WHAT IS EXPECTED:
When you reach the line containing "Click the divider" in the entries below, start writing out each line exactly, and stop after the line containing "Click like reaction".

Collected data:
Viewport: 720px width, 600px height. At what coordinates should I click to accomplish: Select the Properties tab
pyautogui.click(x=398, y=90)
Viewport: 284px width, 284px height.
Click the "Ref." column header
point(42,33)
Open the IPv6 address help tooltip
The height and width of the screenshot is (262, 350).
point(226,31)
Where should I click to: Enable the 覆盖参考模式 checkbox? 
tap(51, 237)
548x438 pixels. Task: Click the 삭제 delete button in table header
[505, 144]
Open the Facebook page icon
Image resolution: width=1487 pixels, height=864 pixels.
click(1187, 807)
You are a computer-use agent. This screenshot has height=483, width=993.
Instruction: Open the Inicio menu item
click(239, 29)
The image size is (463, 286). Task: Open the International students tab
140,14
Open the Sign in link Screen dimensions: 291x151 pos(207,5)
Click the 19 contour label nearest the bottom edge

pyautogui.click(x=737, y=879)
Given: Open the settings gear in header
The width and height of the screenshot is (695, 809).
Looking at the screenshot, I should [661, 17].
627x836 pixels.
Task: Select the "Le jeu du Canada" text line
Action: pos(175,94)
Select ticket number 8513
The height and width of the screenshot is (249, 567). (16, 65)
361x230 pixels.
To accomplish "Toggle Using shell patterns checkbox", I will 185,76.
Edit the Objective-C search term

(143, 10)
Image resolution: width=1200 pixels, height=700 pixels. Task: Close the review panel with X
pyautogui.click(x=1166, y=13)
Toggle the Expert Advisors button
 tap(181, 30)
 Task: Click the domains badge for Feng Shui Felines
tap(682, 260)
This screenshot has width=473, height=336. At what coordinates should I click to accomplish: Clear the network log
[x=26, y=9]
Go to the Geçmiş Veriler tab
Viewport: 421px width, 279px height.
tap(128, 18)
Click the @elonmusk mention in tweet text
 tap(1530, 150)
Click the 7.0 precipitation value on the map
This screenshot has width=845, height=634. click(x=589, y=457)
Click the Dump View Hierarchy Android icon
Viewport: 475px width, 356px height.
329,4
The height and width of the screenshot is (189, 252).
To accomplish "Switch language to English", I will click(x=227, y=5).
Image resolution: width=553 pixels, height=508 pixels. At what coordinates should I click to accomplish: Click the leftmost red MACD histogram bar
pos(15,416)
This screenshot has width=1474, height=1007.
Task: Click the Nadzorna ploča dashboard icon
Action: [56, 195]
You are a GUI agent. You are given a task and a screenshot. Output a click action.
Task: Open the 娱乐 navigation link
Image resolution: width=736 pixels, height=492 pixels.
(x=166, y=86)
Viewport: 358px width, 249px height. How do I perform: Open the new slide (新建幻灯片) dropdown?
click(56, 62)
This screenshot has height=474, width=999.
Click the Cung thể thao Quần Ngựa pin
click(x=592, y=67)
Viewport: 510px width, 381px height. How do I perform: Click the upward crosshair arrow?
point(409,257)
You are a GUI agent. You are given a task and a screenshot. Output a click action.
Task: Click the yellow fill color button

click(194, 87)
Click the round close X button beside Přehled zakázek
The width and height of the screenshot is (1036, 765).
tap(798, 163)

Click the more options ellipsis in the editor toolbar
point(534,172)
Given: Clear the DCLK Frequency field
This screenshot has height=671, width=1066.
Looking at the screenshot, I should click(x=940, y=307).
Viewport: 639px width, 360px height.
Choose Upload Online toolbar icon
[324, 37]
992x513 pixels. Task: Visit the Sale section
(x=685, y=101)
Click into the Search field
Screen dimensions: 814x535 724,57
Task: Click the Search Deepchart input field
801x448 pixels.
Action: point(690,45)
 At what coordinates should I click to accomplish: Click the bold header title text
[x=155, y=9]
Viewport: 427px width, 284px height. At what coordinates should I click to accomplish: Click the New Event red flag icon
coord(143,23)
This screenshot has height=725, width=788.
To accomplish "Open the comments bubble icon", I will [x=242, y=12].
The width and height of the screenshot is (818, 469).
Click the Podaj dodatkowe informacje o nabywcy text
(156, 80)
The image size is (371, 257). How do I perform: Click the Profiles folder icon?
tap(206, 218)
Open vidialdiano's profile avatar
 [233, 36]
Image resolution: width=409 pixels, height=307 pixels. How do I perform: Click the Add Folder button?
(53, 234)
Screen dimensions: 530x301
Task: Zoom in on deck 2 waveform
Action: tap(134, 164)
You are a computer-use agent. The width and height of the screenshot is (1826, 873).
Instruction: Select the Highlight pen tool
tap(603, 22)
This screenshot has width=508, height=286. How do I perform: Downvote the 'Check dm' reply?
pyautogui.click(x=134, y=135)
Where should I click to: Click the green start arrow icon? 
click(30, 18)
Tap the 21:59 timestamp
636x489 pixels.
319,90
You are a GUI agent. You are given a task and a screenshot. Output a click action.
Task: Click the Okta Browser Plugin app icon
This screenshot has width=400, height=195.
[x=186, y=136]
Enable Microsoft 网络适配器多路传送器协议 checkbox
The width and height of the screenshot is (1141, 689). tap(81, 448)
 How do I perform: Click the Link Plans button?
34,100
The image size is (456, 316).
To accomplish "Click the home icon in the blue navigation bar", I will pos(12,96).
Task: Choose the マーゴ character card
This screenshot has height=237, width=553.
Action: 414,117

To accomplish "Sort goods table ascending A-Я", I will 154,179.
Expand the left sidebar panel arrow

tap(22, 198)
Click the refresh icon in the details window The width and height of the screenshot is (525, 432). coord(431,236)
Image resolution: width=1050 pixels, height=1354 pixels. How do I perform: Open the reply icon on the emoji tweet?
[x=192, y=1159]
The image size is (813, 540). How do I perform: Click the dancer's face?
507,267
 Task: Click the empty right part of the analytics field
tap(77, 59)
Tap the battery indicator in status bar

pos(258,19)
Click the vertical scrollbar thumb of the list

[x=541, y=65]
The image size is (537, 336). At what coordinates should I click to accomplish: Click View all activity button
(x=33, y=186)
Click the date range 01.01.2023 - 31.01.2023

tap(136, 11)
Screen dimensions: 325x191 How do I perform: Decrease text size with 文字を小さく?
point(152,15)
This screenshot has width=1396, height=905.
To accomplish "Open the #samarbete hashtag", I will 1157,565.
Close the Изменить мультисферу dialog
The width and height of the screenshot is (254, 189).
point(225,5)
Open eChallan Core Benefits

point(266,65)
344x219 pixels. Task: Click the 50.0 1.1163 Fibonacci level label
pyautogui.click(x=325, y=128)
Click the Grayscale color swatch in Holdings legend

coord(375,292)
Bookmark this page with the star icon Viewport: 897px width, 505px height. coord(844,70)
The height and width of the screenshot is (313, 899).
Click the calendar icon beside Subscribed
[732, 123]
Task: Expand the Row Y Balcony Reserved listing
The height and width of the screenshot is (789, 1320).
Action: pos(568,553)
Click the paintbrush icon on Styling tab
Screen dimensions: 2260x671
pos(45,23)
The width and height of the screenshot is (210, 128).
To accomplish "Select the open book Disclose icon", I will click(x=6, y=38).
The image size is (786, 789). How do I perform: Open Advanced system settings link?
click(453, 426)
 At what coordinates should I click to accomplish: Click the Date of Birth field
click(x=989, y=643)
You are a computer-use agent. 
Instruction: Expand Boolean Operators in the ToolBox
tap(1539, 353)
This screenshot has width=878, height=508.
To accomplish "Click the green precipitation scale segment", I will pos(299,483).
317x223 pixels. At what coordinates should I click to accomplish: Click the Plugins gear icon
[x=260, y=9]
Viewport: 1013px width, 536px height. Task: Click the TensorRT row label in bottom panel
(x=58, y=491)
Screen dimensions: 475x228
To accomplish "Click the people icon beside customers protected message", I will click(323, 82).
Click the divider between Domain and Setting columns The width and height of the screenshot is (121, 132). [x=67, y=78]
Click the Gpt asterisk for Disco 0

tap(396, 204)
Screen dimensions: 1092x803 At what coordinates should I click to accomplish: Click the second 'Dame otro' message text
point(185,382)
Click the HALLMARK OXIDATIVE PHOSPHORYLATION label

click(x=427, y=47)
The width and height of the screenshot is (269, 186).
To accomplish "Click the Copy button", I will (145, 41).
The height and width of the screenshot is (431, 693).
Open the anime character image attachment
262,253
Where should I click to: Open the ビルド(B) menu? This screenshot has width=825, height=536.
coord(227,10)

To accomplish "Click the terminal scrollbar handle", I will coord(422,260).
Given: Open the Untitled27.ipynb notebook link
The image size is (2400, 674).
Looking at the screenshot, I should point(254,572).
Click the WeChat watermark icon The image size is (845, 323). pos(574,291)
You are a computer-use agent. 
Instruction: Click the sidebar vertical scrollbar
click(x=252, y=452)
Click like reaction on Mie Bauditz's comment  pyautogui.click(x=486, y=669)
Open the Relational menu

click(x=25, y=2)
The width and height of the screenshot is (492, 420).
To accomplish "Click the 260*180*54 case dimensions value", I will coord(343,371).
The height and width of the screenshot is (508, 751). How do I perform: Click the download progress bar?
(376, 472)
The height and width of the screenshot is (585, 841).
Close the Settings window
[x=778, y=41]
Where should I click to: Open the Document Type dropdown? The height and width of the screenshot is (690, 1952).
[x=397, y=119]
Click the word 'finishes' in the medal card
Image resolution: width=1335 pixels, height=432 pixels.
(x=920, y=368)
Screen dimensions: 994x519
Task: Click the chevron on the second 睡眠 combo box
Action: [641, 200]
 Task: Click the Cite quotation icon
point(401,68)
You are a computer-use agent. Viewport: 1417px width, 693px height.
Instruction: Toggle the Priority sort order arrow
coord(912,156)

OUTPUT OF THE TASK:
Click the divider between Domain and Setting columns The width and height of the screenshot is (121, 132). [x=67, y=78]
Click the Gpt asterisk for Disco 0

tap(396, 204)
Screen dimensions: 1092x803 At what coordinates should I click to accomplish: Click the second 'Dame otro' message text
point(185,382)
Click the HALLMARK OXIDATIVE PHOSPHORYLATION label

click(x=427, y=47)
The width and height of the screenshot is (269, 186).
To accomplish "Click the Copy button", I will (145, 41).
The height and width of the screenshot is (431, 693).
Open the anime character image attachment
262,253
Where should I click to: Open the ビルド(B) menu? This screenshot has width=825, height=536.
coord(227,10)

To accomplish "Click the terminal scrollbar handle", I will coord(422,260).
Given: Open the Untitled27.ipynb notebook link
The image size is (2400, 674).
Looking at the screenshot, I should point(254,572).
Click the WeChat watermark icon The image size is (845, 323). pos(574,291)
You are a computer-use agent. 
Instruction: Click the sidebar vertical scrollbar
click(x=252, y=452)
Click like reaction on Mie Bauditz's comment  pyautogui.click(x=486, y=669)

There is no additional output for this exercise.